0

I want to replace the values in the column 'Risk Rating' if and only if three conditions are met from three different columns of the dataframe. I did it using mask technique and also by .loc method but it did not work for me. I want to do this for 9 rows only. I want to replace the 'Risk Rating' value from 0 to 9 for this singular case.
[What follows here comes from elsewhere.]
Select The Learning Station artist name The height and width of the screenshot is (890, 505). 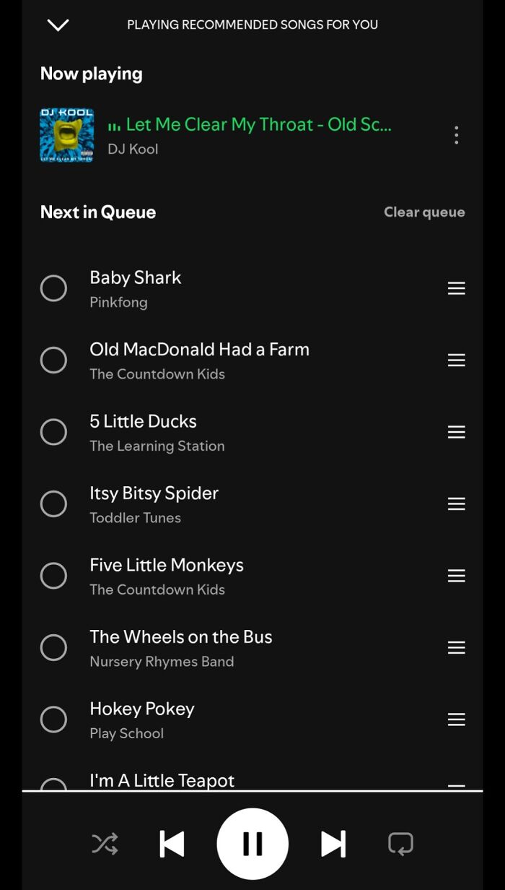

The length of the dataframe is 180002. Here is the code that I wrote:

safety.loc[((safety['Employee Name']=="Shabbir Hussain") & (safety['Employee Number']==11231) & 
(safety['Attendance Date']=="2020-03-12")),['Risk Rating']]=9

mask = (safety['Employee Name']=="Shakir Hussain") & (safety['Employee Number']==11026) & 
(safety['Attendance Date']=="2020-03-12") & (safety['Risk Rating']==0)
safety['Risk Rating'][mask]=9

2 Answers2

0
mask = (safety['Employee Name']=="Shakir Hussain") & 
       (safety['Employee Number']==11026) & 
       (safety['Attendance Date']=="2020-03-12") & 
       (safety['Risk Rating']==0)

If you want to assign the values conditionally, you need to use .loc to locate the particular index, and then you can assign the value.
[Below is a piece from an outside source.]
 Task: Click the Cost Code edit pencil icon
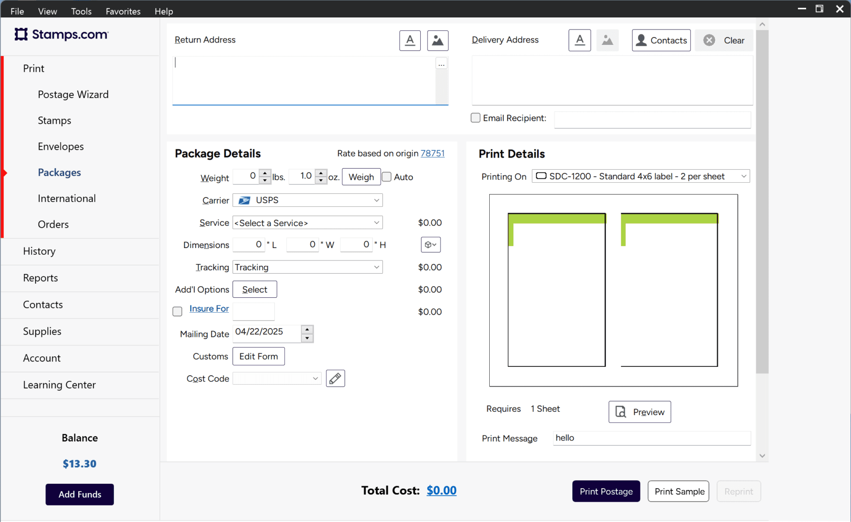335,378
safety.loc[mask, 'Risk Rating']=9

Or you can use numpy select as well to apply the masking..

safety['Risk Rating'] = np.select([mask], [9], default=safety['Risk Rating'])
ThePyGuy
  • 17,779
  • 5
  • 18
  • 45
0

Improving @Bikhyat Adhiakri answer, considering you will process thousands of rows, use numpy instead:

import numpy as np

arr = safety.to_numpy()

# replace 0, 1, 2 with the row numbers
mask = (arr[:,0] == "Shakir Hussain") * (arr[:,1] == 11026) * (df_np[:,2] == "2020-03-12")

arr[mask,4] = 9 # but your data will be in numpy format

# or you can use
# safety.loc[mask, 'Risk Rating'] = 9

numpy might make the process 1000 times faster for large row numbers.

See: https://stackoverflow.com/a/64504183/11671779

Muhammad Yasirroni
  • 1,512
  • 12
  • 22